Lesson 1: Hardships Happen, But Keep Going Anyway

It’s pretty easy to be discouraged when things don’t seem to be going our way. I have this silly idea in my head that life should always add up: Hard Work + Being Good = Good(er) Life. If I work hard enough and try to be good then my life should be good and get better, so I have this expectation that good results will always happen when I’m working hard and being good, and when that is not the result…? Watch out! My inner Hulk wants to erupt: Hey! I’m working really hard and I’m being good, so good things should happen. That’s the way this is supposed to work! This equation works the other way too. When something bad happens, then I think, Well, I must have done something wrong. Maybe I’m not good enough. Maybe I need to work harder. When I get into either one of these mindsets, I want to quit.

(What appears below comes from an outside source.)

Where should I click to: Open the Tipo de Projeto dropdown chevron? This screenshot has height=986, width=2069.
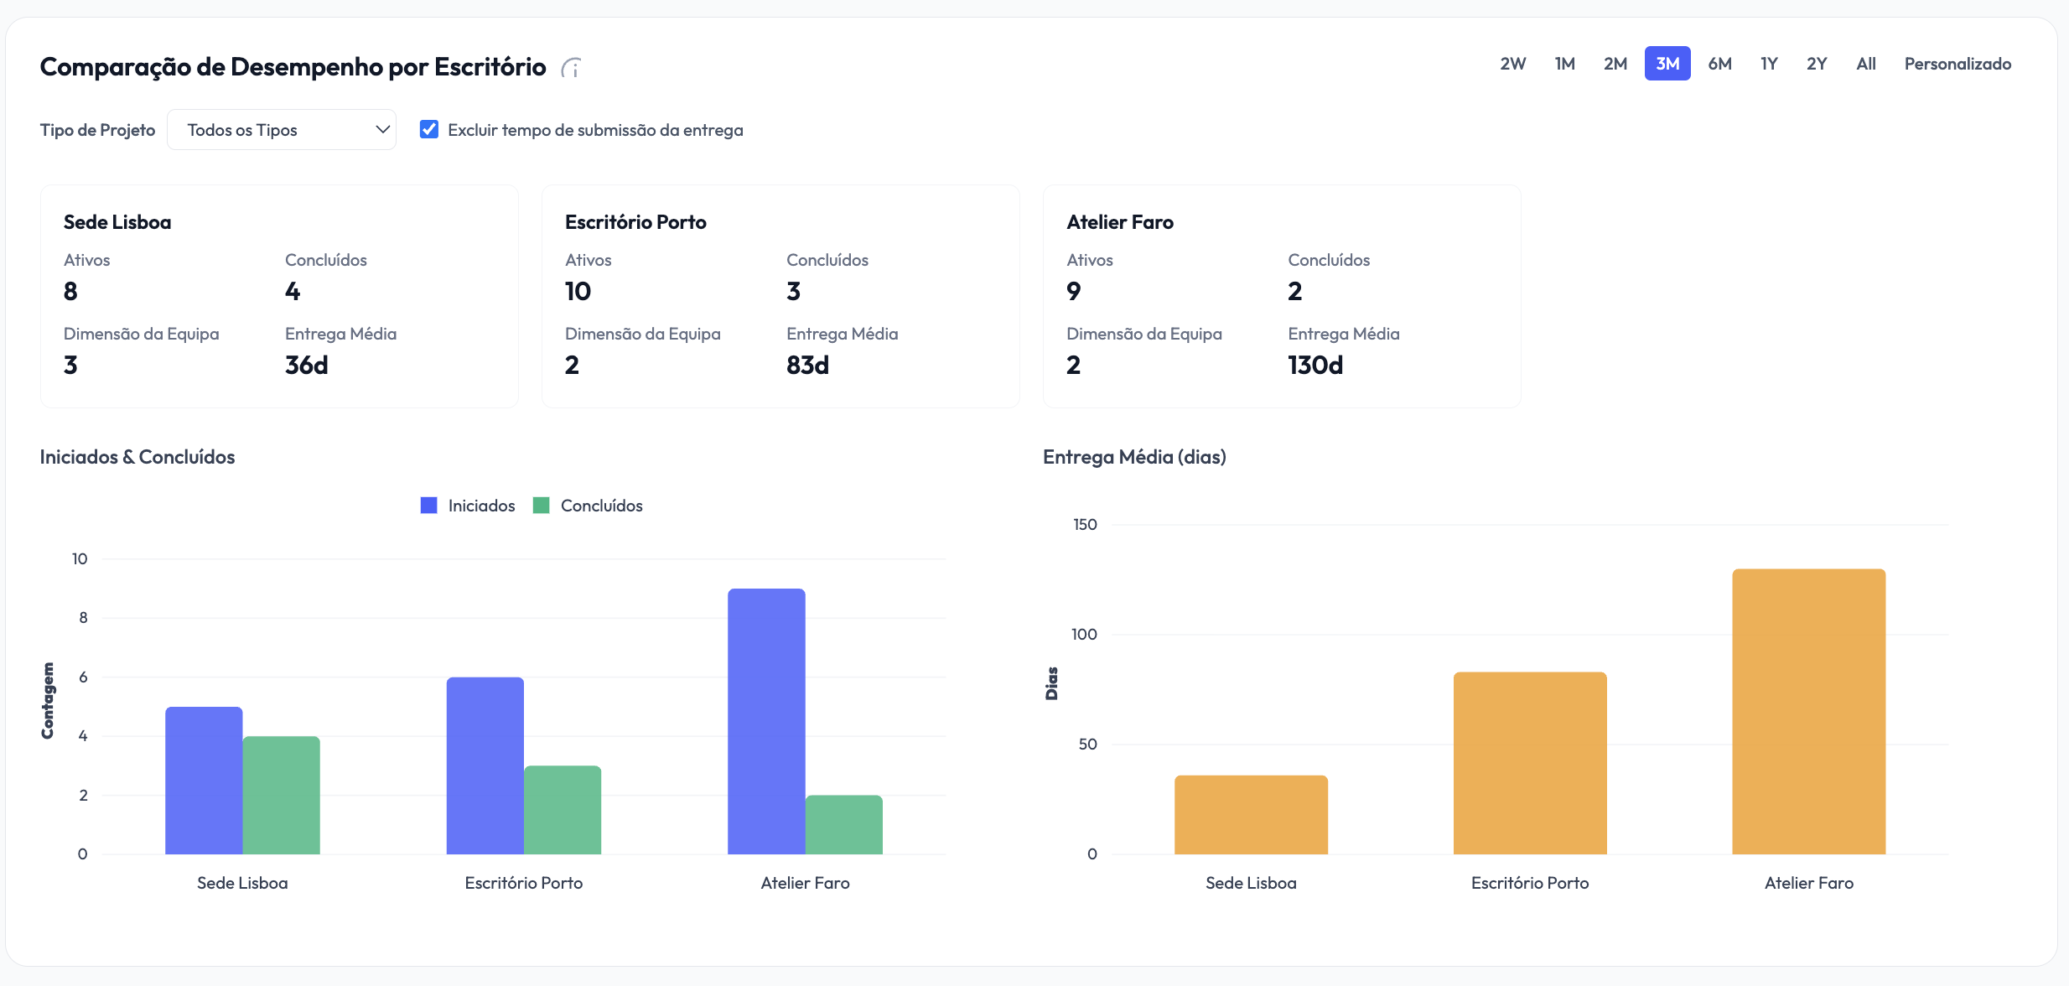(x=382, y=129)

But just like Peg and Cat found a new wheel to replace the one they lost and overcome their hardship, here’s some Truth that Jesus offers us to not give up:

  • God blesses those who realize their need for Him, for the Kingdom of Heaven is given to them. (Matthew 5:3)
  • Your Heavenly Father already knows all your needs, and He will give you all you need from day to day if you live for Him and make the Kingdom of God your primary goal. (Matthew 6:32-33)
  • Humanly speaking, it (being saved) is impossible. But not with God. Everything is possible with God. (Mark 10:27)
  • Here on earth you will have many trials and sorrows. But take heart, because I have overcome the world. (John 16:33)

Then as Peg and Cat arrive at the big race, they see the three other teams they will be racing against: the Teens, the Pirates, and the Pig. Immediately, Peg and Cat started comparing their car made of junk to the other teams’ cars, and they were mentally losing the race before it even started.

Lesson 2: Comparison Is a Trap That Will Keep You From Running God’s Race

When I look around with comparing eyes, I usually get one of two results: Either I’m “better,” so I don’t even need to run the race--I’ve already won, obviously. But more often, I’m the “loser,” so I might as well save myself the embarrassment of trying--I’ve already lost, of course.

Just like Peg’s friend Ramone advised, “Don’t give up!,” Jesus provides us humbling and encouraging Truth for the times we feel arrogantly puffed up with ourselves or defeatedly deflated with our inadequacies:

  • Stop judging others, and you will not be judged. For others will treat you as you treat them. Whatever measure you use in judging others, it will be used to measure how you are judged. And why worry about a speck in your friend’s eye when you have a log in your own? (Matthew 7:1-3)
  • Therefore, anyone who becomes as humble as this little child is the greatest in the Kingdom of Heaven. (Matthew 18:4)
  • Anyone who accepts your message is also accepting me. And anyone who rejects you is rejecting me. And anyone who rejects me is rejecting God who sent me. (Luke 10:16)
  • And so I tell you, keep on asking, and you will be given what you ask for. Keep on looking, and you will find. Keep on knocking and the door will be opened. For everyone who ask, receives. Everyone who seeks, finds. And the door is opened to everyone who knocks. (Luke 11:9-10) *emphasis mine
  • Beware! Don’t be greedy for what you don’t have. Real life is not measured by how much we own. (Luke 12:15)

 

Keep Your Eyes on the Prize!

Do you not know that in a race all the runners run, but only one gets the prize? Run in such a way as to get the prize. Everyone who competes in the games goes into strict training. They do it to get a crown that will not last, but we do it to get a crown that will last forever.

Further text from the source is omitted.